INDECA vertritt das Wertesystem verantwortungsvoller Entwickler

 
In der Entwicklung von Webanwendungen haben führende Programmierer einen verantwortungsvollen Wertekanon entwickelt, das so genannte Clean Code Development (CCD).

Das Wertesystem der Clean Code Developer regelt einen offenen und ehrlichen Umgang mit Kundenprojekten und formuliert Leitlinien für die Arbeit an Softwareprojekten.

INDECA hat sich diese Regeln zu eigen gemacht und stellt sie hier zusammengefasst dar (Quelle: http://clean-code-developer.de/Wertesystem.ashx). Das Wertesystem leitet Clean Code Developer in ihrer täglichen Arbeit. Es enthält keine Problemlösungen, sondern definiert Rahmenbedingungen für Problemlösungen.


1. Evolvierbarkeit
Es gibt keine Softwarewartung.

Software ist so, wie sie ist. Meist enthält sie Fehler. Natürlich gibt es beim Betrieb der Software proaktive Handlungen wie das Prüfen, ob die Logdateien noch ausreichend freien Platz auf der Festplatte lassen, oder ob eine Datenbank überläuft.
Statt Wartung helfen Änderungen und Erweiterungen, Fehler zu beseitigen oder veränderte Anforderungen umzusetzen. Das erfordert eine innere Struktur der Software, die solche Änderungen begünstigt. Dies bezeichnen wir als Evolvierbarkeit. Software wird in der Regel über lange Zeiträume betrieben. Während dieser Zeit ändern sich die Rahmenbedingungen, müssen Features ergänzt werden. Je einfacher die Software an geänderte Rahmenbedingungen angepasst werden kann, desto höher ist ihre Evolvierbarkeit. Doch Evolvierbarkeit erhält man nicht nachträglich, sie muss von vornherein berücksichtigt werden.

2. Korrektheit
Software muss funktional korrekt sein. Ein Buchhaltungsprogramm muss die Buchungen ordnungsgemäß verbuchen, eine Tabellenkalkulation muss richtig rechnen. Und auch die nicht-funktionalen Anforderungen müssen erfüllt sein. Das Programm muss schonend mit Ressourcen wie Speicher, Prozessorzeit, Plattenplatz umgehen, die Antwortzeiten müssen in einem definierten Rahmen liegen.
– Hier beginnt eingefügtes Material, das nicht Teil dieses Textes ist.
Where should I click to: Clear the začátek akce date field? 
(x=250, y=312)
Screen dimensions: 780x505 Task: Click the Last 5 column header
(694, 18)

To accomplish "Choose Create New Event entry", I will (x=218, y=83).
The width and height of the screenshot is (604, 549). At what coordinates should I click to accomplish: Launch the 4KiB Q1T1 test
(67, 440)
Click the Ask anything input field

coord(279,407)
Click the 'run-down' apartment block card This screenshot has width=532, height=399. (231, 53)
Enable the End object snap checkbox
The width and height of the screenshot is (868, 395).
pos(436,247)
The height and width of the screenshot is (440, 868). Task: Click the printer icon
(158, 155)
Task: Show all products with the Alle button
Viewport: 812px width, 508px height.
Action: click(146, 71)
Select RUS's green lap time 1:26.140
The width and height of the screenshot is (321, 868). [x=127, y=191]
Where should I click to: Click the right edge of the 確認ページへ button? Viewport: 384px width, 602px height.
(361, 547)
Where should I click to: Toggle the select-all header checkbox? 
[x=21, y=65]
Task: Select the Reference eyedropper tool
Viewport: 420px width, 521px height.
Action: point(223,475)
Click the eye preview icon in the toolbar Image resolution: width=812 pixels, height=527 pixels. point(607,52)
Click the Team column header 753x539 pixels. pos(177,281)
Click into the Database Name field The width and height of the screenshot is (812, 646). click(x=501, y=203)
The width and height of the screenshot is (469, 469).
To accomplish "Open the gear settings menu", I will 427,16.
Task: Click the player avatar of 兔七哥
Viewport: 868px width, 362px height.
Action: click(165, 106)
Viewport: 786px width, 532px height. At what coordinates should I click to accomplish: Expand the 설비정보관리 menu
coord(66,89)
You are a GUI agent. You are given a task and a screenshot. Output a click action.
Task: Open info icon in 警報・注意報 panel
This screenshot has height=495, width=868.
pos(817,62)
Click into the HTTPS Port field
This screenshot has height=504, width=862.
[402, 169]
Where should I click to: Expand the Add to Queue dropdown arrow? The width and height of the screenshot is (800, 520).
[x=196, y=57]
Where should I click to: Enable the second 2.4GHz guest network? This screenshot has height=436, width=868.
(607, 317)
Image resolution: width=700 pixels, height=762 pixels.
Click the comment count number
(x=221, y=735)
Erst wenn alle Anforderungen erfüllt sind, ist die erstellte Software korrekt.
Es reicht unserer Ansicht nach nicht aus, Software nach deren Erstellung durch eine Testabteilung zu leiten, deren Aufgabe es ist, Fehler zu finden. Wir meinen, Korrektheit ist Teil der Entwicklung. Damit Entwickler Korrektheit erzielen können, müssen messbare Anforderungen definiert werden, die eine Software erfüllt.

3. Produktionseffizienz
Entwicklungszeit und Preis einer Software sind die Faktoren, die in der Produktionseffizient zusammenlaufen. Eine ineffiziente Produktion resultiert in einem hohen Preis. Sie beginnt bei manuellen Arbeitsschritten, die nicht automatisiert werden und endet bei hohen Fehlerraten, die mehrmaliges Nachbessern erfordern. Produktionseffizienz bedeutet aber auch, dass eine Software über Jahre oder gar Jahrzehnte weiterentwickelt werden kann. Gleichzeitig reduziert hohe Produktionseffizienz die Anfälligkeit für Fehler. Die Produktionseffizienz ist ferner eine Richtschnur, um anderen CCD-Werte in ein maßvolles Verhältnis zu setzen. Ein allzu hoher Zeitaufwand für die Korrektheit zeigt beispielsweise, dass die anderen Werte nicht genügend berücksichtigt wurden.

4. Reflexion
Ohne Rückschau ist keine Weiterentwicklung möglich. Nur wer reflektiert, wie er eine Aufgabenstellung gelöst hat, kann feststellen, ob der gewählte Weg einfach oder beschwerlich war. Lernen basiert auf Reflexion. In einer jungen Wissenschaft wie der Informatik ist es wichtig, neue Erkenntnisse auf allen Ebenen zu berücksichtigen. Angefangen beim Reflektieren über die Implementation beim Pair Programming oder Code Review, das tägliche Reflektieren des Teams, die Reflexion nach jeder Iteration, bis hin zur Reflexion der gesamten Branche über ihr Tun. Nur so können sich Enwickler weiterentwickeln.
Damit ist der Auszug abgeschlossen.